Askhat Diveev | Computational Methods | Excellence in Research

Prof. Askhat Diveev | Computational Methods | Excellence in Research 

Prof. Askhat Diveev, Federal research center Computer Science and Control of RAS,  Russia

Prof. Askhat Diveev is a renowned computational scientist and expert in control systems and machine learning methods. Based at the Federal Research Center for Computer Science and Control of RAS, he has authored over 400 scientific publications and mentored multiple scholars in their academic journeys. His innovative contributions to numerical methods, genetic programming, and traffic flow modeling have earned him international recognition. His dedication to advancing computational sciences continues to inspire the global research community.

PROFILE

Orcid  Profile

Educational Detail

Prof. Askhat Diveev has a distinguished academic foundation in computational science and numerical methods. He has mentored numerous scholars, successfully guiding eight candidates of sciences and one doctor of sciences.

Professional Experience

Prof. Diveev is a leading researcher at the Federal Research Center for Computer Science and Control, Russian Academy of Sciences (RAS). With over 400 published scientific papers and 148 indexed in Scopus, he holds a Hirsch index of 14 in Scopus and 9 in WoS. His expertise lies in the development of advanced numerical methods and machine learning techniques, which have been applied to various fields, including traffic flow modeling and control systems. Additionally, he has authored a book (ISBN: 978-3-030-83213-1) and holds significant contributions to applied mathematics and computer science.

Research Interests

Prof. Diveev’s research focuses on numerical methods for control problems, symbolic regression, genetic programming, and mathematical modeling. His groundbreaking work includes:

Developing a numerical method for general control synthesis using symbolic regression in machine learning.

Innovating the principle of small variations of the basis solution for mathematical expressions in non-numerical spaces.

Advancing variation genetic programming methodologies, including Cartesian and binary genetic programming.

Creating a recurrent, finite-difference mathematical model for urban traffic light control systems.

Top Notable Publications

1. Solving the Control Synthesis Problem Through Supervised Machine Learning of Symbolic Regression

Authors: A. Diveev et al.

Year: 2024 (November)

DOI: 10.3390/math12223595

Citations: Citation details currently unavailable; updates depend on indexing databases like Scopus or WoS.

2. Advanced Model with a Trajectory Tracking Stabilisation System and Feasible Solution of the Optimal Control Problem

Authors: A. Diveev et al.

Year: 2024 (October)

DOI: 10.3390/math12203193

Citations: Citation details currently unavailable.

3. A Stabilisation System Synthesis for Motion along a Preset Trajectory and Its Solution by Symbolic Regression

Authors: A. Diveev et al.

Year: 2024 (February)

DOI: 10.3390/math12050706

Citations: Citation details currently unavailable.

4. Adaptive Synthesized Control for Solving the Optimal Control Problem

Authors: A. Diveev et al.

Year: 2023 (September)

DOI: 10.3390/math11194035

Citations: Citation details currently unavailable.

5. Universal Stabilisation System for Control Object Motion along the Optimal Trajectory

Authors: A. Diveev et al.

Year: 2023 (August)

DOI: 10.3390/math11163556

Citations: Citation details currently unavailable.

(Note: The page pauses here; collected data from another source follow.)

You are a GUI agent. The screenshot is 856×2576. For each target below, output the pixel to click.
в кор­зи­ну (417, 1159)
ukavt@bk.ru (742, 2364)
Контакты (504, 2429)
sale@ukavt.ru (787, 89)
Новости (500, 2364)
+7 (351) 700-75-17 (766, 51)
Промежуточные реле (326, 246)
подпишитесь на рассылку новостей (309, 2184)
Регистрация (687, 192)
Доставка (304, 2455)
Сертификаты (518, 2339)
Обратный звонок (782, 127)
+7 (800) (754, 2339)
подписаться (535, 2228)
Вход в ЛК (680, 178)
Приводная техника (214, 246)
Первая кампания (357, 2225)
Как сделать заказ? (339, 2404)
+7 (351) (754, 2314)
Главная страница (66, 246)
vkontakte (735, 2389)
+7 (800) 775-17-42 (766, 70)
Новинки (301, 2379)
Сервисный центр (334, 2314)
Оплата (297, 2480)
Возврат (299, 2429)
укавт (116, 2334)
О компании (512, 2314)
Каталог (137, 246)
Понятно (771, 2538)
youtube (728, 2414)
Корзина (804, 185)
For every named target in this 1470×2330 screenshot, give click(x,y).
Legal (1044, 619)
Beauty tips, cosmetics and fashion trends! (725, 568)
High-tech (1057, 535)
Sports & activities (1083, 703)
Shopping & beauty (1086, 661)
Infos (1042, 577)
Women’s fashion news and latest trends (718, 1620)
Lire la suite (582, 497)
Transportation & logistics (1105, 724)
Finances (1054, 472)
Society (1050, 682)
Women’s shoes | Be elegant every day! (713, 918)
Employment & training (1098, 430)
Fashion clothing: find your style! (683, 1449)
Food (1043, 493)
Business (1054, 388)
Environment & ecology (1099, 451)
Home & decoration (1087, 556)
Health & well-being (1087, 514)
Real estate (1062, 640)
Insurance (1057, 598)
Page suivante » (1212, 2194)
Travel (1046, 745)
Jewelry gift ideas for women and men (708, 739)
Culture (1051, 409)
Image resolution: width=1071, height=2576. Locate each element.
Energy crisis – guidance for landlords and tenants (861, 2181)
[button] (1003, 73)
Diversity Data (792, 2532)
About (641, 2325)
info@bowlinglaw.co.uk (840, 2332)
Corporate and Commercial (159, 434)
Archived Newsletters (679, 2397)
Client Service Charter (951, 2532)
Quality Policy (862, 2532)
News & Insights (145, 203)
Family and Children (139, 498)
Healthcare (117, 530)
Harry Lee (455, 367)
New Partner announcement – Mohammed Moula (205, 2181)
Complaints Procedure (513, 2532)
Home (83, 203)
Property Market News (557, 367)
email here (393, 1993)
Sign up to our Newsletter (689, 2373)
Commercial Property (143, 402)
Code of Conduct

6. Reinforcement Learning for Solving Control Problems in Robotics

Authors: A. Diveev et al.

Year: 2023 (June)

DOI: 10.3390/engproc2023033029

Citations: Citation details currently unavailable.

7. Stabilization of Movement along an Optimal Trajectory and Its Solution

Authors: A. Diveev et al.

Year: 2023 (June)

DOI: 10.3390/engproc2023033012

Citations: Citation details currently unavailable.

8. Additional Requirement in the Formulation of the Optimal Control Problem for Applied Technical Systems

Authors: A. Diveev et al.

Year: 2023 (May)

DOI: 10.3390/engproc2023033007

Citations: Citation details currently unavailable.

Conclusion 

Based on his extensive academic and professional background, impactful research innovations, high citation metrics, and substantial contributions to theoretical and applied sciences, Prof. Askhat Diveev is highly suitable for the Excellence in Research recognition. His work exemplifies the qualities of a leader in the research community, combining innovation, mentorship, and practical applications.